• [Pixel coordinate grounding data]
-- Opening Marker --

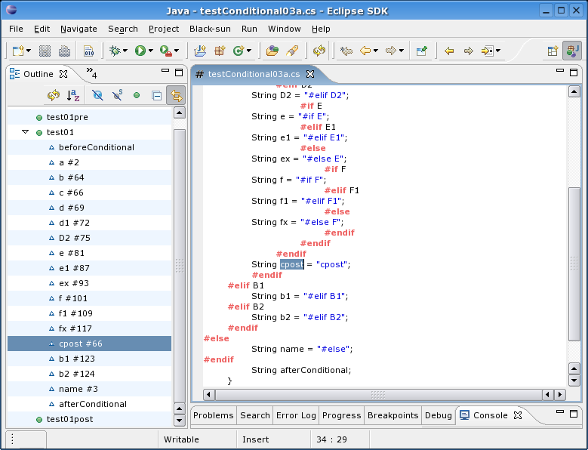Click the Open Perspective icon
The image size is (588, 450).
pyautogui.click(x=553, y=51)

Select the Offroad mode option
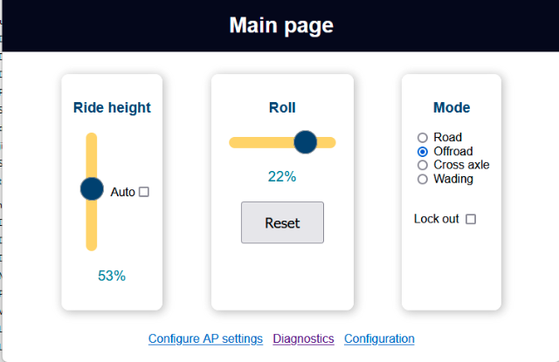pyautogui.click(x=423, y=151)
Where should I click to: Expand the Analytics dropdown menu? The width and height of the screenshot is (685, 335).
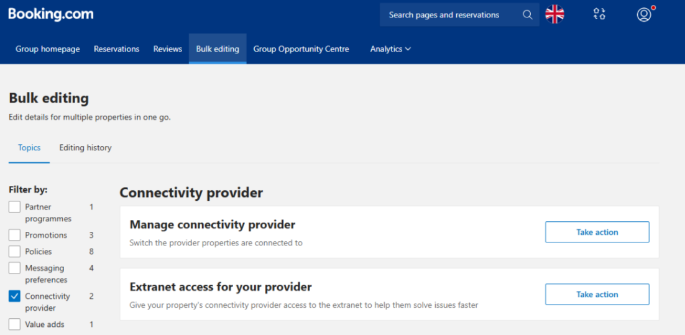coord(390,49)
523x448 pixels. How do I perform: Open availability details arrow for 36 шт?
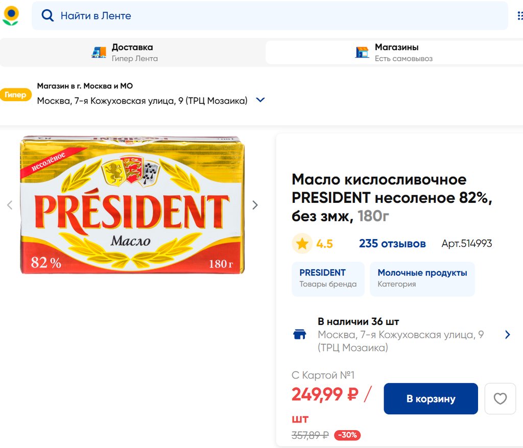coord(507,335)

-- Closing Marker --

• [EXERCISE DESCRIPTION] Once you find the line containing "Select the Offroad mode option", retype it and every line after it through the last line of the records above, exactly. Add nothing else, and leave out the pictures.

• [EXPECTED OUTPUT]
Select the Offroad mode option
pyautogui.click(x=423, y=151)
Where should I click to: Expand the Analytics dropdown menu? The width and height of the screenshot is (685, 335).
coord(390,49)
523x448 pixels. How do I perform: Open availability details arrow for 36 шт?
coord(507,335)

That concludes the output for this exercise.